Unsere naschige Ziege Maschl

In einer Ecke unseres Kuhstalls in Praskowitz hatte eine weiße Milchziege ihr Lager. Und das kam so: Eine alte Frau aus dem Ort konnte das Tier nicht mehr betreuen. Weil sie wusste, dass meine Eltern gut zu allen Tieren waren, schenkte sie uns die Ziege. Sie hatte das Tier als Zicklein selbst aufgezogen und sehr verwöhnt.

Mit „Maschl", so hieß die Ziege, haben wir allerhand erlebt. Sie benahm sich ein verhätscheltes Kind.
Waren die Kühe oder auch meine Mutter unterwegs auf den Feldern, wollte auch die Ziege raus. Brav lief sie hinter dem Fuhrwerk hinterher oder hielt sich neben meiner Mutter – sie musste nicht einmal festgebunden werden.
War sie einmal allein zurückgelassen worden, gab es ein erbärmliches Gemecker, bis sie wieder Gesellschaft im Stall hatte oder meine Mutter füttern kam und zu ihr sprach.
Die Ziege war so „personengebunden“, dass sie sich nur in der Nähe meiner Mutter oder bei mir aufhielt. Mit meinem Bruder oder meinem Vater ging sie nie mit.

Einmal nahmen wir sie mit zum Kartoffelernten, und sie suchte sich am Feldrand besondere Gräser als Leckerbissen oder lief zwischen uns in den Kartoffelfurchen herum. Meine Mutter Marie war dann nach Hause gegangen, um warmes Mittagessen für die Erntehelfer zu holen. Als die Ziege merkte, dass ihre wichtigste Bezugsperson nicht mehr auf dem Feld war, sprang sie über Stock und Stein die terrassenartig angelegten Felder den Berg herab und meiner Mutter hinterher. Wir alle bekamen einen ordentlichen Schreck und dachten, das Tier überschlägt sich.

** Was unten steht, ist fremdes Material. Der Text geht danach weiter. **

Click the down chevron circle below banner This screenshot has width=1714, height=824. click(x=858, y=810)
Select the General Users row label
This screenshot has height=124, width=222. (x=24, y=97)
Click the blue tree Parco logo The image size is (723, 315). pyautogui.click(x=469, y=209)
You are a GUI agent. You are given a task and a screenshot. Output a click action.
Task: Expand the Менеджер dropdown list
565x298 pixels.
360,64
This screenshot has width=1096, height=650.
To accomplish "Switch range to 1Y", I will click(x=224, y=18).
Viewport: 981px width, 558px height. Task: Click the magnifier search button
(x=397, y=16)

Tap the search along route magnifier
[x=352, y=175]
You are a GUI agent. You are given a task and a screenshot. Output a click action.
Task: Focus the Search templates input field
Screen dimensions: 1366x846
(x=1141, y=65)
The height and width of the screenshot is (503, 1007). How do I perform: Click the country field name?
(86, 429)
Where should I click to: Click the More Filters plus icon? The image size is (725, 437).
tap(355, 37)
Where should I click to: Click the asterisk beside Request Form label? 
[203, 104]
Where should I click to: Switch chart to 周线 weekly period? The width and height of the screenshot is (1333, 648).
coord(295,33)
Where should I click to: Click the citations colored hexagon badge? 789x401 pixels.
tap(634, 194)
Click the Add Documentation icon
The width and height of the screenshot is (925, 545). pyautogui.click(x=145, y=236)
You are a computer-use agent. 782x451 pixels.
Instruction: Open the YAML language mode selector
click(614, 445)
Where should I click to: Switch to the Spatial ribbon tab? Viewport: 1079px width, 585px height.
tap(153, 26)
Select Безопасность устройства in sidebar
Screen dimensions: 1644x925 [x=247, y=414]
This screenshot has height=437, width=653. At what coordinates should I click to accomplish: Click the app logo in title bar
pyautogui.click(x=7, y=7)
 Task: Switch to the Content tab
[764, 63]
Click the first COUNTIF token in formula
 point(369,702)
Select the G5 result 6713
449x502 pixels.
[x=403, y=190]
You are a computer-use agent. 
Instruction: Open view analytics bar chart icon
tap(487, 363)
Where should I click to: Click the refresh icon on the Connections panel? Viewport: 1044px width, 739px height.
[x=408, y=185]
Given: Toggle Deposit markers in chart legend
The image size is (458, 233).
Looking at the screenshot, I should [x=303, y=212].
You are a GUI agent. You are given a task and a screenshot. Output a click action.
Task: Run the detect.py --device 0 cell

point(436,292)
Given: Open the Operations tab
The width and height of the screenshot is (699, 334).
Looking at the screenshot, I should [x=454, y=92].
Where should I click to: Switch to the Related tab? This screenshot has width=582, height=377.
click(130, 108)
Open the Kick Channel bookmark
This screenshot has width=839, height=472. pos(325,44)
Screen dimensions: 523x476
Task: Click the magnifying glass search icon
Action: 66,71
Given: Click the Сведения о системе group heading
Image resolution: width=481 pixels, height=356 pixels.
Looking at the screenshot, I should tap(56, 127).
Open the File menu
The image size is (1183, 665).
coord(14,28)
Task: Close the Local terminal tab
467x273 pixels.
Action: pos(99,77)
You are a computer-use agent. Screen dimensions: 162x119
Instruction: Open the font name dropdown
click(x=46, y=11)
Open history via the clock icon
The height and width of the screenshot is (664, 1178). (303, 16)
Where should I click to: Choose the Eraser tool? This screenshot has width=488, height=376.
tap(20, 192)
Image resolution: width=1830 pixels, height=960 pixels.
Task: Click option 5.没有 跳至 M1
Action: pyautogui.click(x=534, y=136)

Das passierte aber nicht. Anschließend kam sie mit meiner Mutter wieder mit aufs Feld zurück.
Als wir dann zur Mittagspause im Kreis beisammen saßen und unser Essen verzehrten, es gab hinterher noch einen erfrischenden Pudding. Meine Tante hatte ihre Puddingschale neben sich auf der Erde stehen. Unsere Ziege kam leise von hinten heran und schleckte, ehe es meine Tante merkte, genüsslich den ganzen Pudding auf.

Maschl wurde zwecks Nachkommenschaft auch einmal zu Prockeschens Ziegenbock gebracht. Kurz vor Ostern 1944 gebar sie uns zwei schneeweiße Zicklein, welche wir später an Bekannte abgaben.

Nach unserer Vertreibung aus der Heimat erfuhren wir, das der nachfolgende tschechische Nutzer unseres Hofes neben anderen Haustieren auch diese Ziege zunächst fast verhungern und dann im darauf folgenden Winter erfrieren ließ. Er vergaß wohl, den Stall ordentlich abzudichten. Als Stadtmensch hatte er eben keine Ahnung von der Tierhaltung.